# start of Dataset records
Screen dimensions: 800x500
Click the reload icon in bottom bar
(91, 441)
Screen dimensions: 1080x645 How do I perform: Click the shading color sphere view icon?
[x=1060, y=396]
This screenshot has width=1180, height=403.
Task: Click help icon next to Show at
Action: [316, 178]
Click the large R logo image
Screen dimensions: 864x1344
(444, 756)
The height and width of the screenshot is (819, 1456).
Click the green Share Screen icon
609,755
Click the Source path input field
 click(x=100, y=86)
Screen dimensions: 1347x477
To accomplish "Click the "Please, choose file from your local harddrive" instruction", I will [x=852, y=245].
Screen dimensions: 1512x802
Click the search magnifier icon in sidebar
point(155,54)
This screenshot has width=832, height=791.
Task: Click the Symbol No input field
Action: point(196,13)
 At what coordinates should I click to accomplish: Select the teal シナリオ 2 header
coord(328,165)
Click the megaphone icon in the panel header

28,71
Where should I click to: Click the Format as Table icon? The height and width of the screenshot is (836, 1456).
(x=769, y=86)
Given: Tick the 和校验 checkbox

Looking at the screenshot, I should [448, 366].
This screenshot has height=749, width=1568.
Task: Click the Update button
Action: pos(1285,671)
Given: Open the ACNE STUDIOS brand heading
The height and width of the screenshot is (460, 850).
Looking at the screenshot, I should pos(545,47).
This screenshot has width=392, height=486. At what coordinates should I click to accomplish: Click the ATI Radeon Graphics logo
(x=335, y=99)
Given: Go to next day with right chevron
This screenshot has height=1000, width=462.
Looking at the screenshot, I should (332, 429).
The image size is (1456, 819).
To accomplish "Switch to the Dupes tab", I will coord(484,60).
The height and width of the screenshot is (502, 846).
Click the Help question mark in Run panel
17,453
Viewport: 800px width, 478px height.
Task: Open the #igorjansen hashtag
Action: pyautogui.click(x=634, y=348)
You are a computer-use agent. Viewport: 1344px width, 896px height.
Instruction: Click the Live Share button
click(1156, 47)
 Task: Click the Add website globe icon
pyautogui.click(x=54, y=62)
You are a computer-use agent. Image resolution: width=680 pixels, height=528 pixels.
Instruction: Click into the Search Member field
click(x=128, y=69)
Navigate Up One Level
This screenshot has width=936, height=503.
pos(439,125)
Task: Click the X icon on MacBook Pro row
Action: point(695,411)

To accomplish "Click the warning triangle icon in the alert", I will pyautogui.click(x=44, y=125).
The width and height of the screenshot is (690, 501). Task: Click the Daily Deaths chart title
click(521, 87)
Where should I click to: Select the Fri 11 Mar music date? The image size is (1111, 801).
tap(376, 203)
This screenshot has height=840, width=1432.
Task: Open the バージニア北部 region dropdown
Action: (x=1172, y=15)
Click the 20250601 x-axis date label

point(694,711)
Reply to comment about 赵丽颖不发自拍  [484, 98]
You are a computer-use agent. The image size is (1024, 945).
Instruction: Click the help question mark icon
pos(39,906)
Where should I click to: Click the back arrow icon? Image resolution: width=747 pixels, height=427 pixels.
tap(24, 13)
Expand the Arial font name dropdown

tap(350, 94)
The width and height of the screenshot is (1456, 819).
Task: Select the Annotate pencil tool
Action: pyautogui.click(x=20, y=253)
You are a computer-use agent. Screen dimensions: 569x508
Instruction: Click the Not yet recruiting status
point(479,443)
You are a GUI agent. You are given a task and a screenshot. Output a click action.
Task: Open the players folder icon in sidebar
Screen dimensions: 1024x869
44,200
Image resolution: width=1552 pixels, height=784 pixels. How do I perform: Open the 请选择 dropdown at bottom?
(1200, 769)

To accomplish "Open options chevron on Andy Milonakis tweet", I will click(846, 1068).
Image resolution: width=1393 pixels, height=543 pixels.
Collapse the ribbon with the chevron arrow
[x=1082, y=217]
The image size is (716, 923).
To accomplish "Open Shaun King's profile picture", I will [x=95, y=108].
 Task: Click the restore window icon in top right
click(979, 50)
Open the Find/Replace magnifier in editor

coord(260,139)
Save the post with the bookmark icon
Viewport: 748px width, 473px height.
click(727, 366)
# end of Dataset records
Render every line of the listing above as a JSON array of strings, one string per line, with blank lines left out.

[
  "Screen dimensions: 800x500",
  "Click the reload icon in bottom bar",
  "(91, 441)",
  "Screen dimensions: 1080x645 How do I perform: Click the shading color sphere view icon?",
  "[x=1060, y=396]",
  "This screenshot has width=1180, height=403.",
  "Task: Click help icon next to Show at",
  "Action: [316, 178]",
  "Click the large R logo image",
  "Screen dimensions: 864x1344",
  "(444, 756)",
  "The height and width of the screenshot is (819, 1456).",
  "Click the green Share Screen icon",
  "609,755",
  "Click the Source path input field",
  " click(x=100, y=86)",
  "Screen dimensions: 1347x477",
  "To accomplish \"Click the \"Please, choose file from your local harddrive\" instruction\", I will [x=852, y=245].",
  "Screen dimensions: 1512x802",
  "Click the search magnifier icon in sidebar",
  "point(155,54)",
  "This screenshot has width=832, height=791.",
  "Task: Click the Symbol No input field",
  "Action: point(196,13)",
  " At what coordinates should I click to accomplish: Select the teal シナリオ 2 header",
  "coord(328,165)",
  "Click the megaphone icon in the panel header",
  "28,71",
  "Where should I click to: Click the Format as Table icon? The height and width of the screenshot is (836, 1456).",
  "(x=769, y=86)",
  "Given: Tick the 和校验 checkbox",
  "Looking at the screenshot, I should [448, 366].",
  "This screenshot has height=749, width=1568.",
  "Task: Click the Update button",
  "Action: pos(1285,671)",
  "Given: Open the ACNE STUDIOS brand heading",
  "The height and width of the screenshot is (460, 850).",
  "Looking at the screenshot, I should pos(545,47).",
  "This screenshot has width=392, height=486. At what coordinates should I click to accomplish: Click the ATI Radeon Graphics logo",
  "(x=335, y=99)",
  "Given: Go to next day with right chevron",
  "This screenshot has height=1000, width=462.",
  "Looking at the screenshot, I should (332, 429).",
  "The image size is (1456, 819).",
  "To accomplish \"Switch to the Dupes tab\", I will coord(484,60).",
  "The height and width of the screenshot is (502, 846).",
  "Click the Help question mark in Run panel",
  "17,453",
  "Viewport: 800px width, 478px height.",
  "Task: Open the #igorjansen hashtag",
  "Action: pyautogui.click(x=634, y=348)",
  "You are a computer-use agent. Viewport: 1344px width, 896px height.",
  "Instruction: Click the Live Share button",
  "click(1156, 47)",
  " Task: Click the Add website globe icon",
  "pyautogui.click(x=54, y=62)",
  "You are a computer-use agent. Image resolution: width=680 pixels, height=528 pixels.",
  "Instruction: Click into the Search Member field",
  "click(x=128, y=69)",
  "Navigate Up One Level",
  "This screenshot has width=936, height=503.",
  "pos(439,125)",
  "Task: Click the X icon on MacBook Pro row",
  "Action: point(695,411)",
  "To accomplish \"Click the warning triangle icon in the alert\", I will pyautogui.click(x=44, y=125).",
  "The width and height of the screenshot is (690, 501). Task: Click the Daily Deaths chart title",
  "click(521, 87)",
  "Where should I click to: Select the Fri 11 Mar music date? The image size is (1111, 801).",
  "tap(376, 203)",
  "This screenshot has height=840, width=1432.",
  "Task: Open the バージニア北部 region dropdown",
  "Action: (x=1172, y=15)",
  "Click the 20250601 x-axis date label",
  "point(694,711)",
  "Reply to comment about 赵丽颖不发自拍  [484, 98]",
  "You are a computer-use agent. The image size is (1024, 945).",
  "Instruction: Click the help question mark icon",
  "pos(39,906)",
  "Where should I click to: Click the back arrow icon? Image resolution: width=747 pixels, height=427 pixels.",
  "tap(24, 13)",
  "Expand the Arial font name dropdown",
  "tap(350, 94)",
  "The width and height of the screenshot is (1456, 819).",
  "Task: Select the Annotate pencil tool",
  "Action: pyautogui.click(x=20, y=253)",
  "You are a computer-use agent. Screen dimensions: 569x508",
  "Instruction: Click the Not yet recruiting status",
  "point(479,443)",
  "You are a GUI agent. You are given a task and a screenshot. Output a click action.",
  "Task: Open the players folder icon in sidebar",
  "Screen dimensions: 1024x869",
  "44,200",
  "Image resolution: width=1552 pixels, height=784 pixels. How do I perform: Open the 请选择 dropdown at bottom?",
  "(1200, 769)",
  "To accomplish \"Open options chevron on Andy Milonakis tweet\", I will click(846, 1068).",
  "Image resolution: width=1393 pixels, height=543 pixels.",
  "Collapse the ribbon with the chevron arrow",
  "[x=1082, y=217]",
  "The image size is (716, 923).",
  "To accomplish \"Open Shaun King's profile picture\", I will [x=95, y=108].",
  " Task: Click the restore window icon in top right",
  "click(979, 50)",
  "Open the Find/Replace magnifier in editor",
  "coord(260,139)",
  "Save the post with the bookmark icon",
  "Viewport: 748px width, 473px height.",
  "click(727, 366)"
]